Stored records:
○ ○ ○ ○

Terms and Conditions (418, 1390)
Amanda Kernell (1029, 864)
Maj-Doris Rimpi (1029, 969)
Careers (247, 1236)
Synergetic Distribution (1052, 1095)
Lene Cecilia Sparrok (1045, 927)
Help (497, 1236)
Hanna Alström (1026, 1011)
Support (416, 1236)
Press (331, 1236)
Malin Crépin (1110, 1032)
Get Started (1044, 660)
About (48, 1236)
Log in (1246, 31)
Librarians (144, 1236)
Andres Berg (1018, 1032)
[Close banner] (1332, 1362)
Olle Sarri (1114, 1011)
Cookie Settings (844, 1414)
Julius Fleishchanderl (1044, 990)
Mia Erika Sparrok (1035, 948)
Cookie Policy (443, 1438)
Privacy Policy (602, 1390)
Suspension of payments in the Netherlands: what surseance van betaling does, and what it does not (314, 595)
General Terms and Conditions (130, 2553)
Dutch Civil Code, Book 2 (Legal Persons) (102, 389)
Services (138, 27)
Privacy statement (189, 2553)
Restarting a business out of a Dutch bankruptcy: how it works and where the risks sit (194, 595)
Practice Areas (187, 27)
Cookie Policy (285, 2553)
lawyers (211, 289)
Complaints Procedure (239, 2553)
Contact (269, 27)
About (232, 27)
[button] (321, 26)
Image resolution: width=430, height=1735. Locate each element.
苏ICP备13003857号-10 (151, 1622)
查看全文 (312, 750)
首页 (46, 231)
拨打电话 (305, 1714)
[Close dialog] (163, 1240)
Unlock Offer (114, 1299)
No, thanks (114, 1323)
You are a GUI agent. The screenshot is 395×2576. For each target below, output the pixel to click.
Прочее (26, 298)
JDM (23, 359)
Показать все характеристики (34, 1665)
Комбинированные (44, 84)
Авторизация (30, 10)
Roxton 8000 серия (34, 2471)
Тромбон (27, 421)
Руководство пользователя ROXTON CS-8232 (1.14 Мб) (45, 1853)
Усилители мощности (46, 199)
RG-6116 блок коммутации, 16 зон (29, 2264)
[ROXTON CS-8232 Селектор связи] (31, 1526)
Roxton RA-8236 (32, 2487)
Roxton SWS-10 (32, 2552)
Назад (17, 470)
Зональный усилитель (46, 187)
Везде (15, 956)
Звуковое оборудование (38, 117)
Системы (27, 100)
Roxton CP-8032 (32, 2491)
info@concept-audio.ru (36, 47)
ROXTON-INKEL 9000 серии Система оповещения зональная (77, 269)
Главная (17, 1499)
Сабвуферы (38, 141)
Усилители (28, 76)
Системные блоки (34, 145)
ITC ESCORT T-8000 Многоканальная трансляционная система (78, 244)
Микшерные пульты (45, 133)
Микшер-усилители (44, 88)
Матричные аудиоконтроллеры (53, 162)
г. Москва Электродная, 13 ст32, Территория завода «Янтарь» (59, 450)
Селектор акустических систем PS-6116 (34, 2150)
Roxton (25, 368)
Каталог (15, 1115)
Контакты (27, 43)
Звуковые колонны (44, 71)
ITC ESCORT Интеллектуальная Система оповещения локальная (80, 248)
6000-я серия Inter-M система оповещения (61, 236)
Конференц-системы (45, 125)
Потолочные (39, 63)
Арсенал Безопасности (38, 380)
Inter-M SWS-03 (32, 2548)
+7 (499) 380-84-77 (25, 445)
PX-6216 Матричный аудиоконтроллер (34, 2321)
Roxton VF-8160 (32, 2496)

○ ○ ○ ○

Your goal: An accurate, complete transcription of the records above is needed.

Exercise output:
Terms and Conditions (418, 1390)
Amanda Kernell (1029, 864)
Maj-Doris Rimpi (1029, 969)
Careers (247, 1236)
Synergetic Distribution (1052, 1095)
Lene Cecilia Sparrok (1045, 927)
Help (497, 1236)
Hanna Alström (1026, 1011)
Support (416, 1236)
Press (331, 1236)
Malin Crépin (1110, 1032)
Get Started (1044, 660)
About (48, 1236)
Log in (1246, 31)
Librarians (144, 1236)
Andres Berg (1018, 1032)
[Close banner] (1332, 1362)
Olle Sarri (1114, 1011)
Cookie Settings (844, 1414)
Julius Fleishchanderl (1044, 990)
Mia Erika Sparrok (1035, 948)
Cookie Policy (443, 1438)
Privacy Policy (602, 1390)
Suspension of payments in the Netherlands: what surseance van betaling does, and what it does not (314, 595)
General Terms and Conditions (130, 2553)
Dutch Civil Code, Book 2 (Legal Persons) (102, 389)
Services (138, 27)
Privacy statement (189, 2553)
Restarting a business out of a Dutch bankruptcy: how it works and where the risks sit (194, 595)
Practice Areas (187, 27)
Cookie Policy (285, 2553)
lawyers (211, 289)
Complaints Procedure (239, 2553)
Contact (269, 27)
About (232, 27)
[button] (321, 26)
Image resolution: width=430, height=1735. Locate each element.
苏ICP备13003857号-10 (151, 1622)
查看全文 (312, 750)
首页 (46, 231)
拨打电话 (305, 1714)
[Close dialog] (163, 1240)
Unlock Offer (114, 1299)
No, thanks (114, 1323)
You are a GUI agent. The screenshot is 395×2576. For each target below, output the pixel to click.
Прочее (26, 298)
JDM (23, 359)
Показать все характеристики (34, 1665)
Комбинированные (44, 84)
Авторизация (30, 10)
Roxton 8000 серия (34, 2471)
Тромбон (27, 421)
Руководство пользователя ROXTON CS-8232 (1.14 Мб) (45, 1853)
Усилители мощности (46, 199)
RG-6116 блок коммутации, 16 зон (29, 2264)
[ROXTON CS-8232 Селектор связи] (31, 1526)
Roxton RA-8236 (32, 2487)
Roxton SWS-10 (32, 2552)
Назад (17, 470)
Зональный усилитель (46, 187)
Везде (15, 956)
Звуковое оборудование (38, 117)
Системы (27, 100)
Roxton CP-8032 (32, 2491)
info@concept-audio.ru (36, 47)
ROXTON-INKEL 9000 серии Система оповещения зональная (77, 269)
Главная (17, 1499)
Сабвуферы (38, 141)
Усилители (28, 76)
Системные блоки (34, 145)
ITC ESCORT T-8000 Многоканальная трансляционная система (78, 244)
Микшерные пульты (45, 133)
Микшер-усилители (44, 88)
Матричные аудиоконтроллеры (53, 162)
г. Москва Электродная, 13 ст32, Территория завода «Янтарь» (59, 450)
Селектор акустических систем PS-6116 (34, 2150)
Roxton (25, 368)
Каталог (15, 1115)
Контакты (27, 43)
Звуковые колонны (44, 71)
ITC ESCORT Интеллектуальная Система оповещения локальная (80, 248)
6000-я серия Inter-M система оповещения (61, 236)
Конференц-системы (45, 125)
Потолочные (39, 63)
Арсенал Безопасности (38, 380)
Inter-M SWS-03 (32, 2548)
+7 (499) 380-84-77 (25, 445)
PX-6216 Матричный аудиоконтроллер (34, 2321)
Roxton VF-8160 (32, 2496)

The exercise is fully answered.